For those of you who have not joined the Wild West History Associaltion, here's an example of the treasures you're missing:
W. H. Bill Carr was one of the first deputies assigned to work Indian Territory from Kansas. When the railroad came through in 1886, he set up shop in Purcell, I. T. He was then commissioned by Ft. Smith and later by Paris, Texas. He was an effective deputy and would have won fame as a "guardsman" like Thomas, Tilghman, and Madsen save for his role in the Christian brothers escape (he allowed one of the brother's co-horts to slip Bob Chistian's white handled colt to Bob and was charged with assisting the brothers to escape.)
Some friends within the Marshal's service, not wanting Carr to be tried, attempted to spirit Carr out of the country.

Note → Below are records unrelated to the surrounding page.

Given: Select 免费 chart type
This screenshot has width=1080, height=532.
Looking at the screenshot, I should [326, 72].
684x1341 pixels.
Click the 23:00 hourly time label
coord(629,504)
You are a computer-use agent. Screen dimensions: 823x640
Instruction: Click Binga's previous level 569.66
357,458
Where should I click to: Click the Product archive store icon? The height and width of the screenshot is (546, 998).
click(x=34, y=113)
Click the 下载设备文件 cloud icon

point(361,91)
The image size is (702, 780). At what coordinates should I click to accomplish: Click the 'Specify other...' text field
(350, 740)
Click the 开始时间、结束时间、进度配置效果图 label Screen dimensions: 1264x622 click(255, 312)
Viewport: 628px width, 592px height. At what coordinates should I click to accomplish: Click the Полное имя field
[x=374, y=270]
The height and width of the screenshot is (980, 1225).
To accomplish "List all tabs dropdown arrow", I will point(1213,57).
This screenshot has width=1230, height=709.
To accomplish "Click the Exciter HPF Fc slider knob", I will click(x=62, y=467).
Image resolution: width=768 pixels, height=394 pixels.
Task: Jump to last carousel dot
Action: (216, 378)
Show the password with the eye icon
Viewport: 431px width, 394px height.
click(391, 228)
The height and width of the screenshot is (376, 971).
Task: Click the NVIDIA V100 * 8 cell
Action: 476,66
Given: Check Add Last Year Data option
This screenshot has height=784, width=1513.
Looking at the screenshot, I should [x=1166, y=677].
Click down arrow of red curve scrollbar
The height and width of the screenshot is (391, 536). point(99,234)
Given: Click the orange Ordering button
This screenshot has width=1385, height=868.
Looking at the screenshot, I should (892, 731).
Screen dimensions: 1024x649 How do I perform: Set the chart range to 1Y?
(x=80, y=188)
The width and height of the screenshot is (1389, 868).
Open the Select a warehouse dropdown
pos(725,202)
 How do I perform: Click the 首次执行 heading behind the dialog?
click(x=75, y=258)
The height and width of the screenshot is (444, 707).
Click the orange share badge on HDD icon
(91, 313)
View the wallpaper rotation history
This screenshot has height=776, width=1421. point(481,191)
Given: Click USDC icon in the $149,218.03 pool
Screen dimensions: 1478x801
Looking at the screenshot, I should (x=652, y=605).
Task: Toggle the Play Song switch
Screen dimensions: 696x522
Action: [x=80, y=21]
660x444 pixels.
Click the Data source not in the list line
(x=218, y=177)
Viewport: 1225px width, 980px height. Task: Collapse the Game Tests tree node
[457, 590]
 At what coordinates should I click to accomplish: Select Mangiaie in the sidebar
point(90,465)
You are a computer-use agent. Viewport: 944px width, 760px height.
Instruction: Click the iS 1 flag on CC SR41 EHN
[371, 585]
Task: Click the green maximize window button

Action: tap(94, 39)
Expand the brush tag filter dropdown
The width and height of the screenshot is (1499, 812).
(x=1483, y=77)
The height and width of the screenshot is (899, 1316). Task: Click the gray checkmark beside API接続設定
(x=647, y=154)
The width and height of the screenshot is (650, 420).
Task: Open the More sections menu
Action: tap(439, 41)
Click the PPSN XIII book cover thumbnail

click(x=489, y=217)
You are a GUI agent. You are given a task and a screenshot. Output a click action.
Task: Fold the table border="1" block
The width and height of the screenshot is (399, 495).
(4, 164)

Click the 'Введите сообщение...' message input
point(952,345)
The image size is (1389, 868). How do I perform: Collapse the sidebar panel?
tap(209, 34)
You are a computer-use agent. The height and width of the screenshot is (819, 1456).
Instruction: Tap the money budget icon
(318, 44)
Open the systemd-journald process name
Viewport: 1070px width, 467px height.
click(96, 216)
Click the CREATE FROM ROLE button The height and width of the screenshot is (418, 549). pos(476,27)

But this act was prevented and he was eventually indicted by a grand jury; then, while out on bond, skipped and was not "officially" heard from again. However, the yellow journalists of the day tried to link the fugitive with every event involving criminals of notoriety. For instance, in 1896, a Beaver County, Oklahoma Territory paper insisted that Carr was present when Bill Doolin offered to turn himself in if guaranteed a mere 2 year sentence. Six months later, the Guthrie Daily Leader reported that "while playing with an old revolver, the 5 year old son of Bill Carr, the noted outlaw, shot himself through the stomach, dying in a short time." According to the Tecumseh Republican, of June 1, 1900, the last report of Carr came from a fellow by the name of Dad Feagin saying he had changed his name to Bill Evans and had been hiding out in Southwest Texas with the Christian boys, but was at then located in the Creek Nation in the company of former Deputy Marshal and Lexington night watchman, George Elkins. After this unsubstantiated statement, Carr's later history was unknown.
In the very first issue of the WWHA journal, a story of a New Mexico train robbery trial which involved several Oklahoma Territory deputies, including Madsen and Luther Smith, made mention of Bill Carr being subpoenaed. The really interesting part is he was served--in Shawnee--in November, 1905.
In short, something heretofore not known happened to Carr. His case may have been heard after all and he was acquitted or the law enforcement community knew where he was all along and did nothing about it. But, gentlemen and ladies, the search for that answer is now on. And, if anyone with information was to discuss it, now is the time and this is the place.